Corre el tiempo y nos abrasa ahogándonos en estrés hacia el ocaso. Casi pasó medio año para final de década cuando, apenas ayer, enterramos las Pascuas hasta que, pasado mañana, lleguen otras.

Entre medias quedaron primaveras sin sonrisas, burladas entre navajas electorales, rotas entre manifas de un pueblo que, a falta de saber expresarse, le da por gemir entre urnas o pancartas. Medios igual de inútiles pero que dan juego para que el gentío se distraiga y se ilusione con el fantasma de la libertad. La primavera siempre intenta reír, que es lo suyo, lo mandado por la Creación. Pero no ríe, ni siquiera sonríe desde hace tiempo. Ruge un histrionismo de hembra rabiosa entre humillada y bebida, embrutecida por desengaños y cansada de estaciones y lunas moras.

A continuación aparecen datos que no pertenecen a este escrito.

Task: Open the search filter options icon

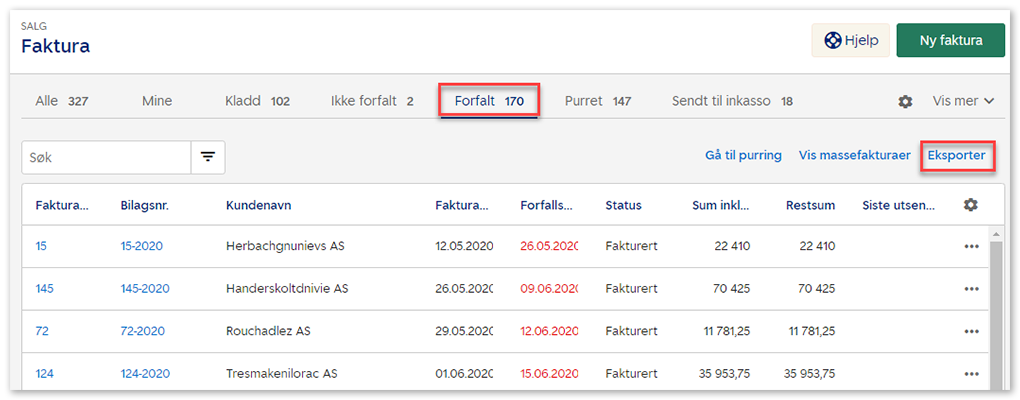Action: pyautogui.click(x=208, y=157)
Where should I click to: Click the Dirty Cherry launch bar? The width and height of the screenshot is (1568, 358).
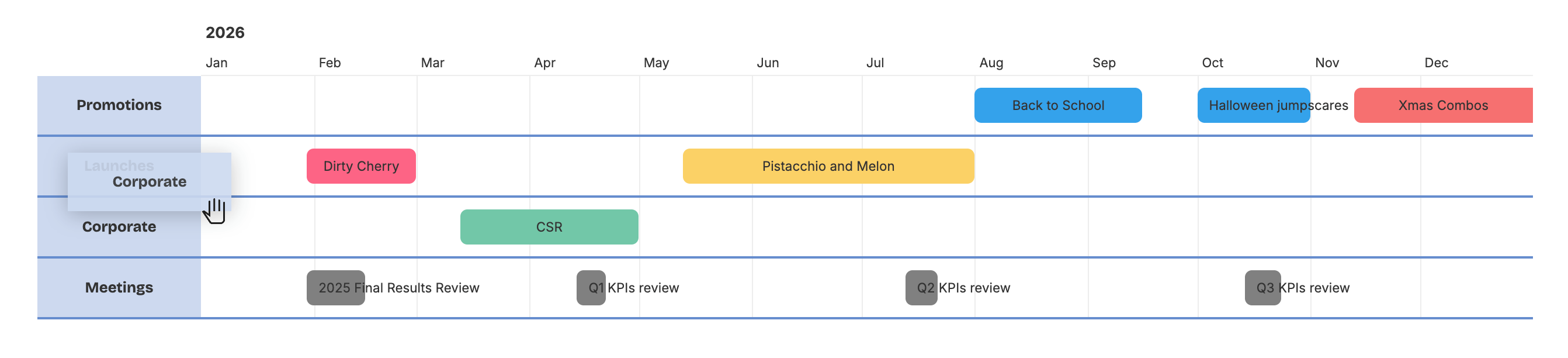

Así pasa que se nos cae el verano encima, plano, revuelto, con vómito atascado de tormentas  como coágulos en las arterias del cosmos. Nos llega un verano constituyente de un tiempo que calienta mechas de bomba de relojería, de elección a elección, de poder a poder, de rabia a rabia. El verano así se derrumbará como un peso pesado ebrio de alcohol y doping sobre una lona de piel de toro seca y cuarteada por rumiantes tanto extranjeros como autóctonos. Por ejemplo, desde Francia ya nos colocan topos descarados en partidos que, justo a sus servicios secretos habituales del Estado, nos roen la piel desde hace siglos. Inglaterra es más fina, of course, que nos viste al jefe de tuno apayasado otorgando medallas de clase y extrañas mientras siguen cagando a sus anchas en peñones colonizados.

Y nosotros, pues bien, contentos y pánfilos «qué guapo está el Rey», «¡Tipazo!’ y así. Y uno ya no sabe si reír o si llorar porque, como dice el poeta, más raro fue aquel verano que no paró de nevar.